Let's say I have a Cloud Firebase Function - called by a cron job - that produces 30+ tasks every time it's invoked.
These tasks are quite slow (5 - 6 second each in average) and I can't process them directly in the original because it would time out.
So, the solution would be invoking another "worker" function, once per task, to complete the tasks independently and write the results in a database. So far I can think of three strategies:
Pubsub messages. That would be amazing, but it seems that you can only listen on pubsub messages from within a Cloud Function, not create one. Resorting to external solutions, like having a GAE instance, is not an option for me.
Call the worker http-triggered Firebase Cloud Function from the first one. That won't work, I think, because I would need to wait for a response from the all the invoked worker functions, after they finish and
send, and my original Function would time out.Append tasks to a real time database list, then have a worker function triggered by each database change. The worker has to delete the task from the queue afterwards. That would probably work, but it feels there are a lot of moving parts for a simple problem. For example, what if the worker throws?
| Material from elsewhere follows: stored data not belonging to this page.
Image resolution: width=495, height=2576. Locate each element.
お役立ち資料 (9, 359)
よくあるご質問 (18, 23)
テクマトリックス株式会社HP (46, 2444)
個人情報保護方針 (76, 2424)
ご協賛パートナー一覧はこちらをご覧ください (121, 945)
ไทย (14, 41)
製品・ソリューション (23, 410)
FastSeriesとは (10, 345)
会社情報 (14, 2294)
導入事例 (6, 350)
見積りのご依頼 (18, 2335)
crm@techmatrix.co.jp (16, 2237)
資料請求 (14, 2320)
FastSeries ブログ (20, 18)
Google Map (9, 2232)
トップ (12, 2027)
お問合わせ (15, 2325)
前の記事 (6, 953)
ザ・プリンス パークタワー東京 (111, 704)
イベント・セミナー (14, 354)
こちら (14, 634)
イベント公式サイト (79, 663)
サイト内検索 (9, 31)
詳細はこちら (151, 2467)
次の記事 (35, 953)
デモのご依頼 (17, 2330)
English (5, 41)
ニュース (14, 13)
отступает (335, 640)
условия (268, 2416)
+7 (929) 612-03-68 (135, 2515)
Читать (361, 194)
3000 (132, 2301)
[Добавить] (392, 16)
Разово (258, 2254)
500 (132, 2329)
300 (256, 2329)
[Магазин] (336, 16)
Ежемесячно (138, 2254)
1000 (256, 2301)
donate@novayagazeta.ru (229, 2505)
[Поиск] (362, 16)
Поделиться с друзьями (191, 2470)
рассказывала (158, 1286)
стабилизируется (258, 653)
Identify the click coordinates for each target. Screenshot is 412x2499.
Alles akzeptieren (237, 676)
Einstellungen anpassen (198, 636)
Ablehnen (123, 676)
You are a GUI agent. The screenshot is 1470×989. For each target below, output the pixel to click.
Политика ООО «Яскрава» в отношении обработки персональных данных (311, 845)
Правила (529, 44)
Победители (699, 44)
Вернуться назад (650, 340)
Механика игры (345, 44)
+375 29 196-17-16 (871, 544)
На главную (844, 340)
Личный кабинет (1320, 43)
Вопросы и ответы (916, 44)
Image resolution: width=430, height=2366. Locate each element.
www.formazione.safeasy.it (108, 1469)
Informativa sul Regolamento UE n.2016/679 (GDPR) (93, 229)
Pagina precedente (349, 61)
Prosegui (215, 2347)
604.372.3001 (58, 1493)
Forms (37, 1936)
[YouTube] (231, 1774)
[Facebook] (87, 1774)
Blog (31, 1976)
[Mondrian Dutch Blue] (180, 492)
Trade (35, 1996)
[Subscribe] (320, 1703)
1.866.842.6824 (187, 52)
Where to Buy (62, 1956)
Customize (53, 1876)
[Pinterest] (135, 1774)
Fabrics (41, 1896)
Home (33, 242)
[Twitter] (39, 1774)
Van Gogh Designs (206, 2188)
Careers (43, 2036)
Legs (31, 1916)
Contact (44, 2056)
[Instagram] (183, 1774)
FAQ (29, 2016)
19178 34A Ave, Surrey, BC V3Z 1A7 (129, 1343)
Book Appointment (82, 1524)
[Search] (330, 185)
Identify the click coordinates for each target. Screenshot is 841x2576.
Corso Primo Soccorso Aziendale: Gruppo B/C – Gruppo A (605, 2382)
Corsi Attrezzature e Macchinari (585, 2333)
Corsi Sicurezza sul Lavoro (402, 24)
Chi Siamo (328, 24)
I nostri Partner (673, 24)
Another cron to "clean" the db would be needed etc.
Another solution that comes to mind is firebase-queue, but its README explicitly states:
"There may continue to be specific use-cases for firebase-queue, however if you're looking for a general purpose, scalable queueing system for Firebase then it is likely that building on top of Google Cloud Functions for Firebase is the ideal route"
It's not officially supported and they're practically saying that we should use Functions instead (which is what I'm trying to do). I'm a bit nervous on using in prod a library that might be abandoned tomorrow (if it's not already) and would like to avoid going down that route.